Em Ibiúna, “era só mato e trilhas”, viu um carro de boi carregado de carvão.
“Sabe onde tem serviço?” Acabou indo para o “fundão do Verava”. Arranjou um emprego com Antônio Aro Cano, depois a carvoaria passou para José Miguel. “Fiquei lá muito tempo. Dormia deitado em sacos de carvão.”
O passo seguinte mudaria o destino de sua vida. O dr. José Batista de Carvalho, que tinha negócios em São Paulo, ajeitou vinte alqueires em Ibiúna. Ele já tinha ouvido sobre Paraná e pediu a alguém: “Traz esse neguinho aqui, pois dizem que ele é bão.”
Paraná aceitou o emprego e ganhou “um quartinho” para dormir. Com o tempo foi ganhando confiança da família. “Eu comia feijão com carne seca [salgada] para economizar no sal”.
Passou a ser tratado como filho e ganhou espaço dentro da casa da família. Mas os negócios do dr. José Batista em São Paulo iam de mal a pior. “Eu não falava nada, mas percebia o que estava acontecendo.”

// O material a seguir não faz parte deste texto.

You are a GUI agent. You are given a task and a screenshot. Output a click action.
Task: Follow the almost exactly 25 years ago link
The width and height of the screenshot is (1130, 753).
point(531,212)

Paraná procurou o patrão: “Sei da sua situação e acho melhor eu arranjar um emprego na cidade.” Começou como ajudante de caminhão, depois motorista, de uma serraria, da Cooperativa Agrícola de Cotia. Nessa altura Paraná que estava morando numa pequena pensão, conseguiu comprar uma casa. E a ofereceu para o dr. José Batista, seu ex-patrão, morar ali.
Mais tarde foi trabalhar como taxista com ponto na avenida Henrique Schaumann, em São Paulo. Conseguiu comprar um sítio no bairro do Curral, denominado Sítio do Sossego. Sua condição financeira era muito boa.

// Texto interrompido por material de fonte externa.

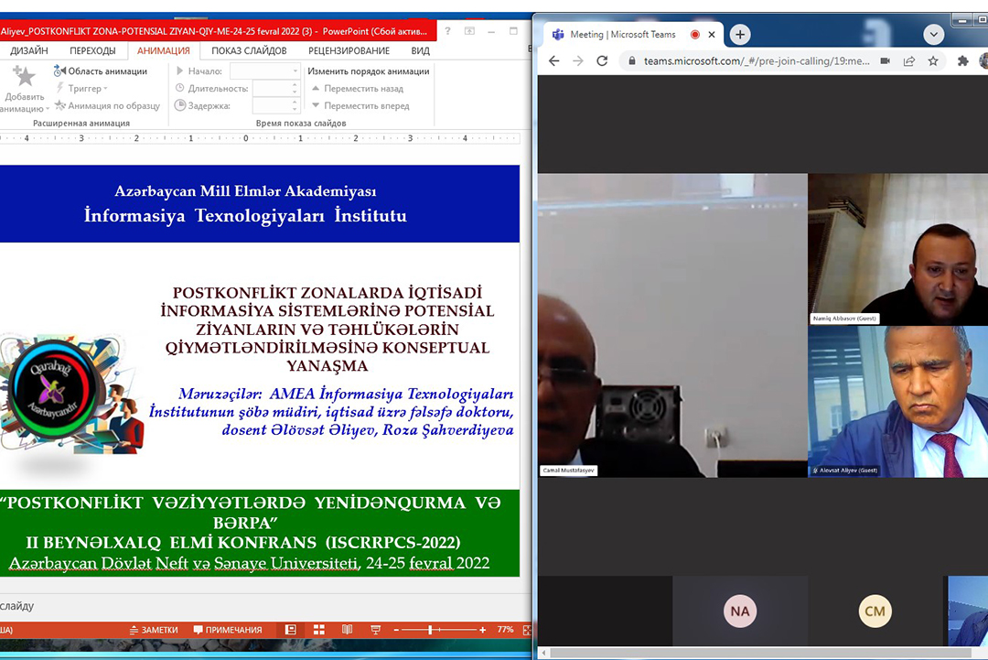Open a new browser tab

click(x=740, y=35)
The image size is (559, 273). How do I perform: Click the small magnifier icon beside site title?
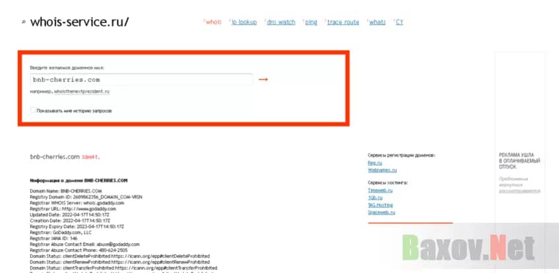(24, 22)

Em 1950, abriu a primeira casa de móveis usados de Ibiúna e depois novos: Casa de Móveis Paraná, na rua Pinduca Soares; tinha também outro comércio na rua XV de Novembro. “Cheguei a ter oito carros zero-quilômetro.”
Hoje vive tranquilamente no seu sítio onde mora com a filha Geiza e o genro Jorge. Geiza é professora de música e Débora, outra filha, é artesã.

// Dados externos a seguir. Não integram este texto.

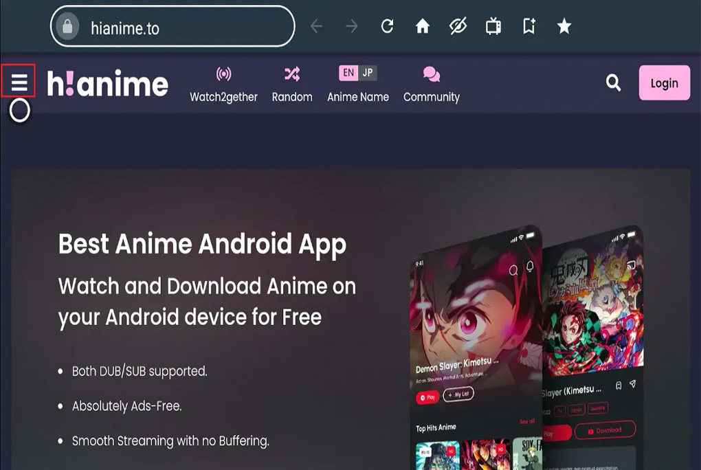Open the site search
The image size is (701, 470).
(x=612, y=82)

Aos 112 anos, o longevo Paraná dirige, sai a andar pela cidade e, devagar, lê a Bíblia, que fica ao seu lado sobre uma mesinha na varanda da casa. Dos seus 23 irmãos e irmãs, somente três estão vivos: Ninico, Emília e Leonora.
Na casa aonde Paraná foi morar, e ser aceito como um filho, moravam o dr. José Batista, sua mulher, sua sogra e a cunhada, Maria do Carmo. Os três primeiros morreram. Ficaram na casa apenas a cunhada e Paraná. Os vizinhos começaram a fazer comentários suspeitos sobre ambos.
Então, Paraná um dia disse a Maria do Carmo se era gosto dela casar com ele. Pedido foi aceito. Ambos tiveram duas filhas. Maria do Carmo morreu há poucos meses aos noventa anos.
Vitrine online – Existe algum segredo para contar 112 anos?
Paraná come de tudo, mas o faz lentamente, não fuma e não bebe.
Paraná – É preciso andar direito, não mentir, confiar em Deus com firmeza, sempre se movimentar, levantar cedo e dormir cedo. E namorar, mas com todo o respeito.